### DESCRIPTION OF THE TASK
Go through the listing below and state how many of its lines include "Open". Write only that number.
MATERIAL TO PROCESS: Begin
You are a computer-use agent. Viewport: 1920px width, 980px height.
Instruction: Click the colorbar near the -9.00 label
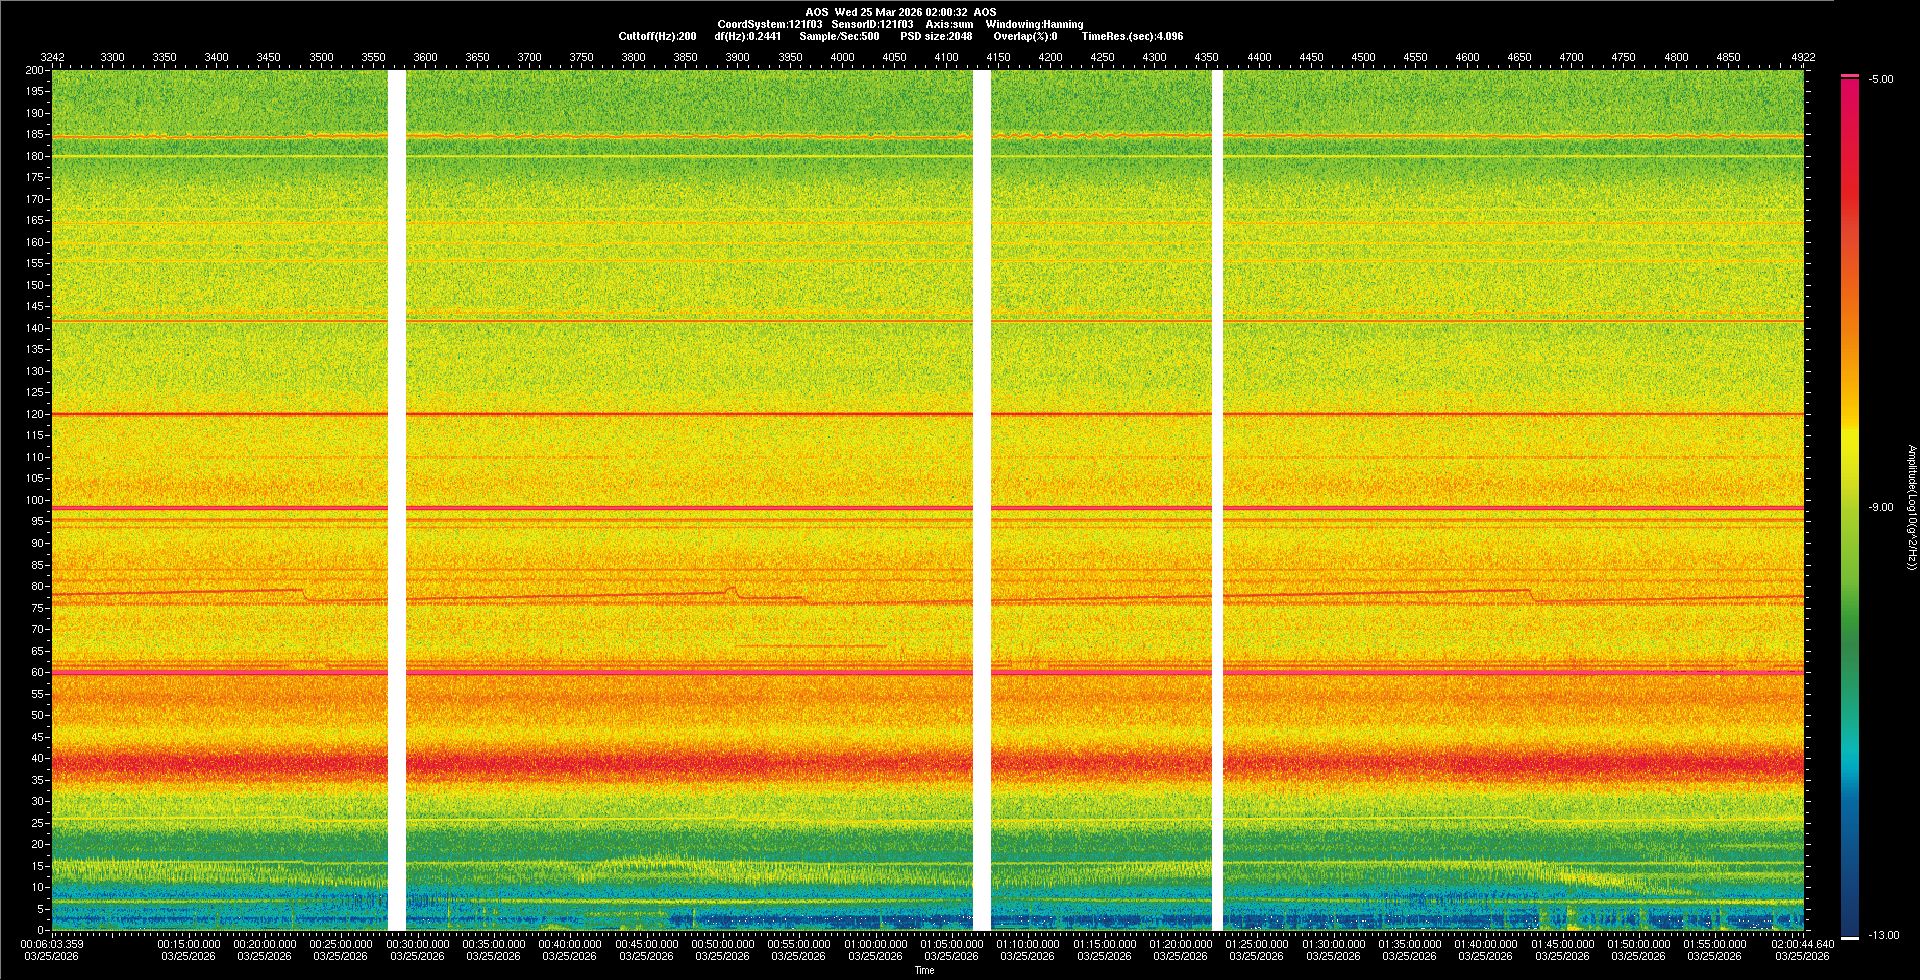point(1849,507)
MATERIAL TO PROCESS: End
MATERIAL TO PROCESS: Begin
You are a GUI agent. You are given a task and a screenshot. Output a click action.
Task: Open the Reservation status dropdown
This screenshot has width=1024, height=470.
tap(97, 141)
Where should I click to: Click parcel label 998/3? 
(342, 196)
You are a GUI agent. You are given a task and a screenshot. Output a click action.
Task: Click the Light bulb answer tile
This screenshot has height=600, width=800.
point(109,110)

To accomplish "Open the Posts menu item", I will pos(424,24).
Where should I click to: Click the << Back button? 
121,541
MATERIAL TO PROCESS: End
### TASK RESULT
2